Merece la pena entrar en los antiguos barracones portuarios que se han rehabilitado en la plaza del Kilómetro Cero (una especie de puerta del Sol pero a la pernambucana): hay un buen restaurante de comida al peso (en Brasil los restaurantes populares no cobran por menú, sino que pones el plato en una balanza y te cobran según lo que marque la aguja) y una gran tienda de la mejor artesanía pernambucana, que es de las mejores y más variadas de Brasil.
Ir al barrio de Brasilia Teimosa, el barrio de los pescadores, que lograron frenar la especulación urbana y ahora viven en las mismas casitas bajas en que vivieron sus antepasados, pero rodeados por enormes predios de 30 y 40 pisos de altura. Un curioso contraste.
Daos luego una vuelta por el mercado de São Jose, el más grande y colorido del Recife Antiguo. Ir a al atardecer, a eso de las cinco, cuando las luces del ocaso hacen aún más hechizante el batiburrillo humano que va y viene siempre ajetreado, y que colorea las chirimoyas, las piñas, los mangos y las guayabas que se amontonan sobre las mesas y los cientos de cables del tendido eléctrico que cruzan el cielo de las calles como un pentagrama de cobre.

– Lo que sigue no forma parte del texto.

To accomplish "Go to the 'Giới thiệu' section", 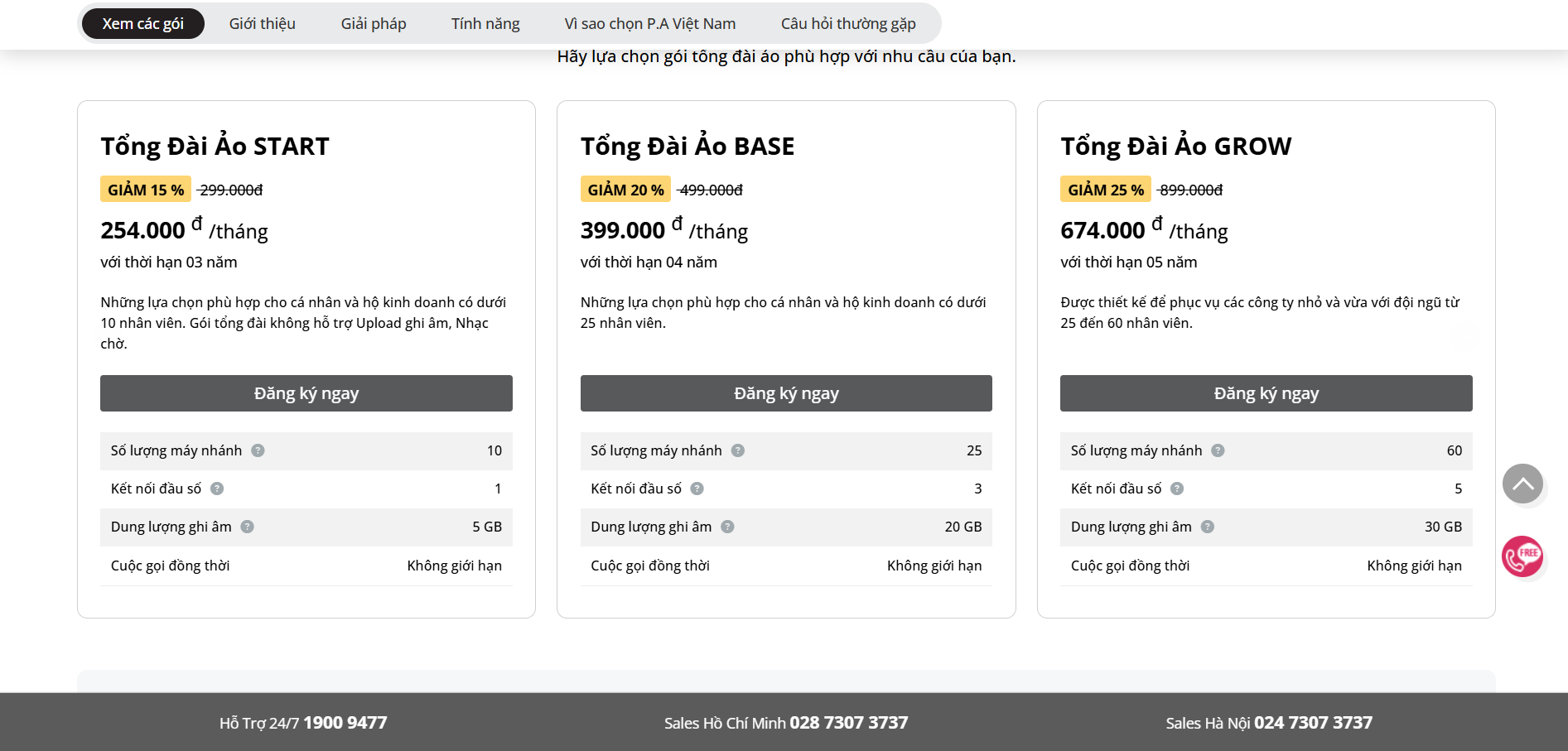I will point(262,24).
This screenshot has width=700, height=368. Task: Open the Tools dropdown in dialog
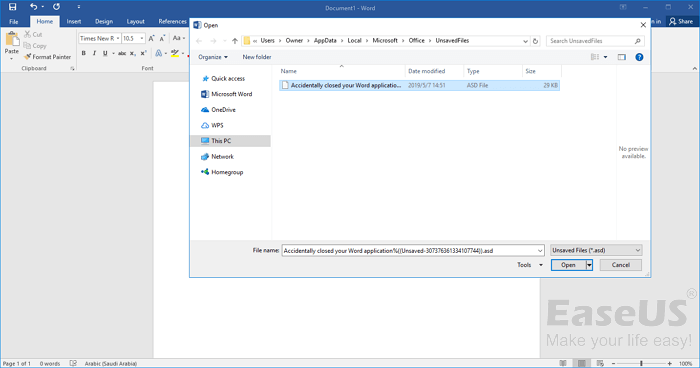coord(530,265)
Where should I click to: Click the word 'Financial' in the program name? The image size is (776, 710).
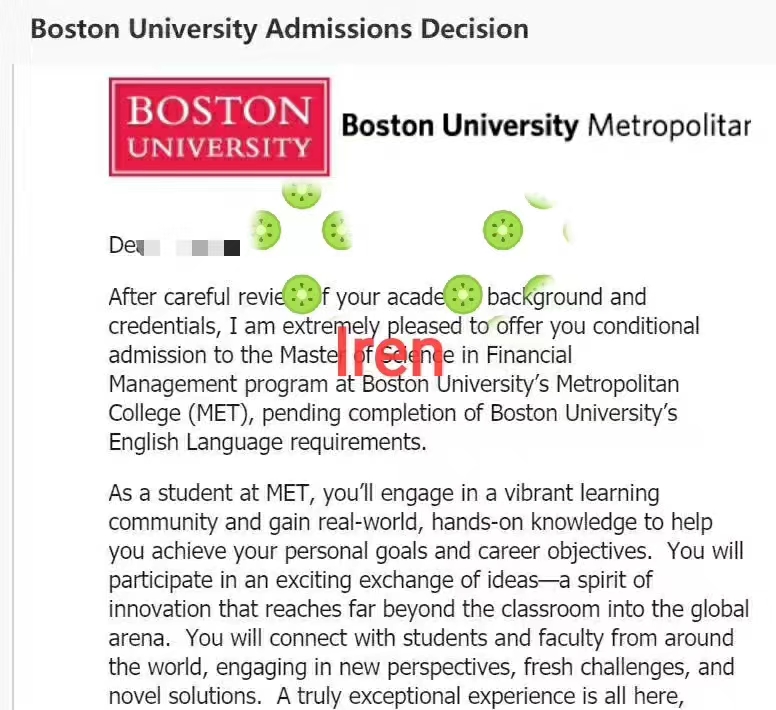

Si queréis una experiencia más local, entrad en alguna de las muchas tiendas de santería que hay en el mercado y alrededores. Yo lo hice ayer y la señora que me atendió me explico muy amablemente lo que eran las orixás, quién era Jemanjá, qué conjuros para enamorar se hacían con miel, qué hierbas usaba para quitar el mal de ojo y cómo engarzaba las cadenas de conchas marinas que sirven para hacer ofrendas a las diosas.
Pero de repente, todo se torció. Cogí una figura de cera de color rojo con aspecto de macho cabrío que vi en un estante y le dije:
- “¿Y éste quién es?”
- “Belcebú, me respondió dando un respingo.
Respingo al que correspondí con otro similar. “Joder, qué casualidad”, me dije.
Como no me apetecía tener a semejante sujeto entre las manos las extendí y le ofrecí la figura de marras a la señora para que la cogiera, no se me fuera a caer al suelo y tuviéramos problemas con la reclamación del Infierno queriendo saber quién iba a pagar el desaguisado. Mi sorpresa fue mayor cuando vi que la señora reculaba con un gesto de espanto, haciéndome ver que no quería tocarla.
- “Vaya por Dios”, me dije. “Con la de trastos que hay en la tienda y he tenido que coger la dichosa figurita de Belcebú. Qué tino tengo”.
En fin que la dejé en su sitio de nuevo, no sin cierto temor, y aún hoy -24 horas después- ando lavándome la manos cada cierto tiempo no vaya ser que se me pegara algo malo. Y eso que soy ateo. Estas cosas me pasan a mí por irme a Pernambuco.